Te convertiste en mi recordatorio de que en las trincheras no hay ateos. En muchos momentos me recordaste a mi Creador e hiciste que volteara a verlo cuando probablemente lo había dejado olvidado en un cajón, preguntándole: “¿Por qué permites esto? ¡No te entiendo! ¿En dónde estás?”. Y, como si escuchara un susurro ligero, la respuesta era: “Estoy en donde tú has decidido ponerme…”.
¿Sabes algo, querida COVID-19? Los humanos tenemos la mala costumbre de que, cuando cometemos un error, decimos: “Errar es de humanos”; pero me doy cuenta de que eso no es lo que nos distingue de los demás seres de la creación. Justamente, lo que verdaderamente es de humanos es sobreponerse al infortunio. Pero sólo lo lograremos si somos valientes y capaces de aceptar todos estos sentimientos que te comparto. Sería peligroso eliminar todo esto que también nos define y que tú pusiste de relieve hoy.
Por supuesto, no sé cuánto tiempo más decidas estar en nuestra vida en este mundo que hemos creído nuestro, pero te aseguro que seguiremos aprendiendo, replanteando esta historia y sí, también sobreviviendo a tu presencia.
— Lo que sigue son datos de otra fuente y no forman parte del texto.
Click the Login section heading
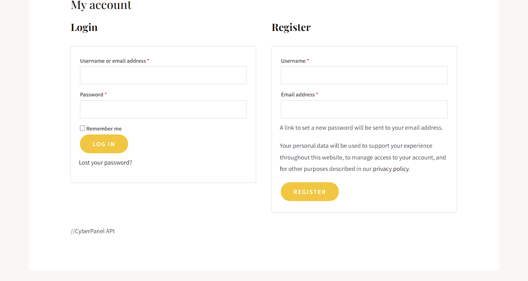The height and width of the screenshot is (281, 528). coord(84,27)
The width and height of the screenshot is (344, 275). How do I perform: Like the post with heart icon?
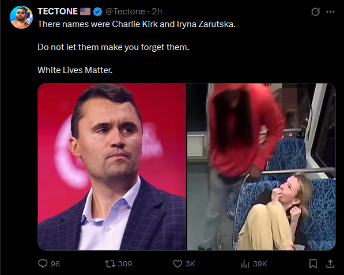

Date cuenta por favor: nos podrás vencer física o económicamente hablando, pero jamás espiritualmente. Has dejado una huella imborrable en toda la humanidad, y ojalá comprendas de qué estamos hechos realmente…
Sartre decía que el ser humano es el ser que construye las cámaras de gas y al mismo tiempo el ser capaz de entrar en ellas con la frente en alto.
Cada uno de nosotros decidirá de forma individual si quiere dedicarte esta carta con comillas o sin comillas a ti, apreciable COVID-19.